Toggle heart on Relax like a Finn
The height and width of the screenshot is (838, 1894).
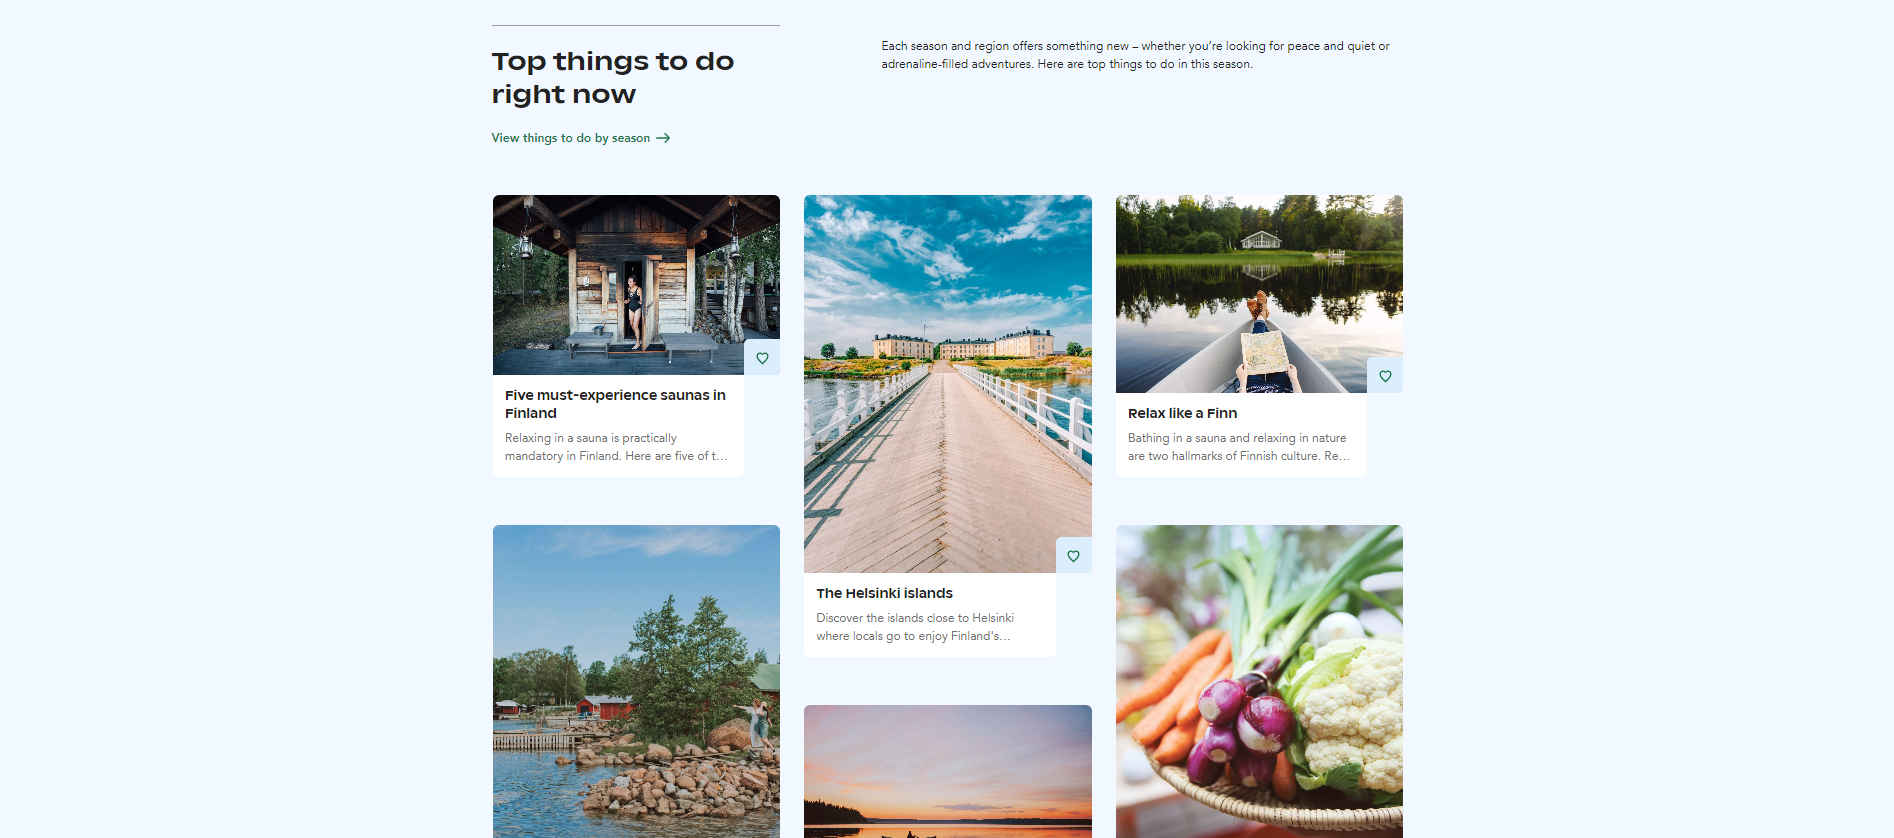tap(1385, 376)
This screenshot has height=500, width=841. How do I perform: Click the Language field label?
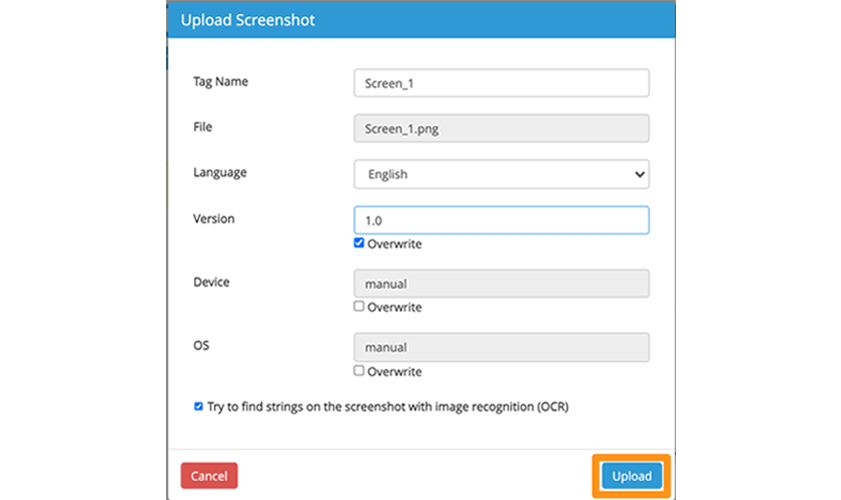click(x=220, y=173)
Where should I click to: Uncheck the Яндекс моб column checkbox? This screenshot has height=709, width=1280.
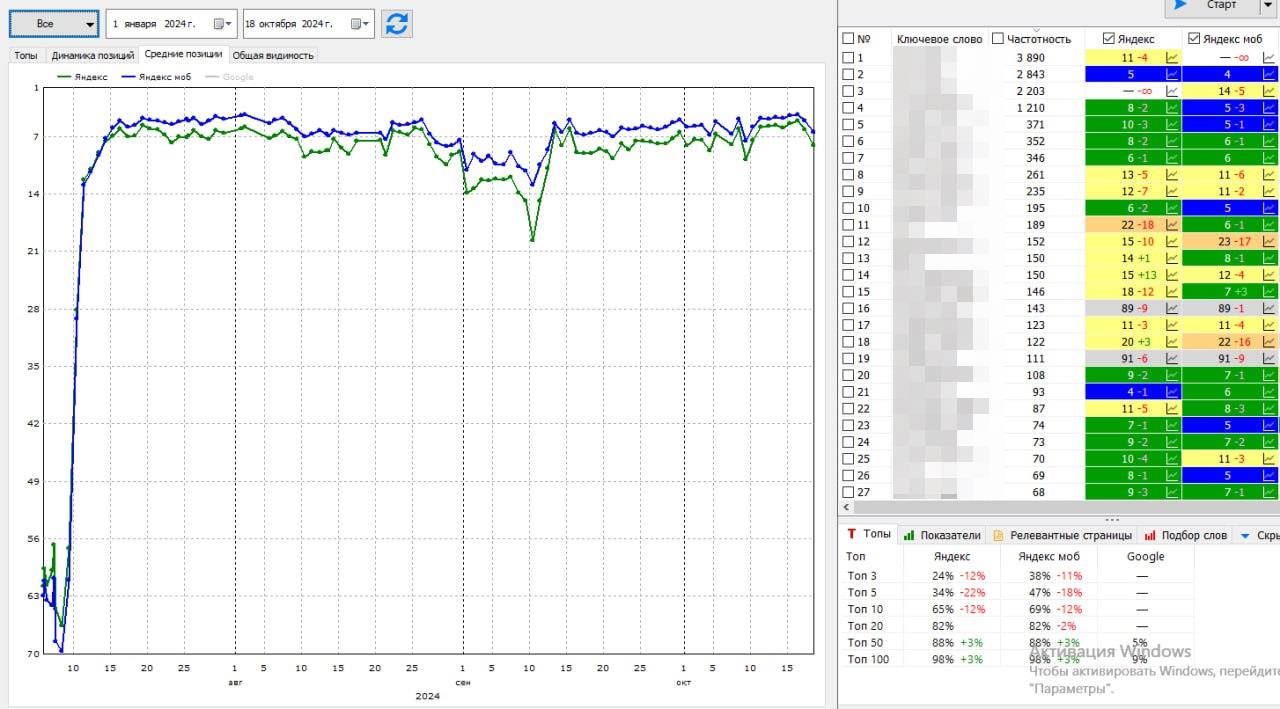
= = = = =
Copy out each record shown above without alteration, skipping any picture.

:: Answer for this exercise ::
Toggle heart on Relax like a Finn
The height and width of the screenshot is (838, 1894).
tap(1385, 376)
This screenshot has height=500, width=841. How do I perform: Click the Language field label?
click(x=220, y=173)
Where should I click to: Uncheck the Яндекс моб column checkbox? This screenshot has height=709, width=1280.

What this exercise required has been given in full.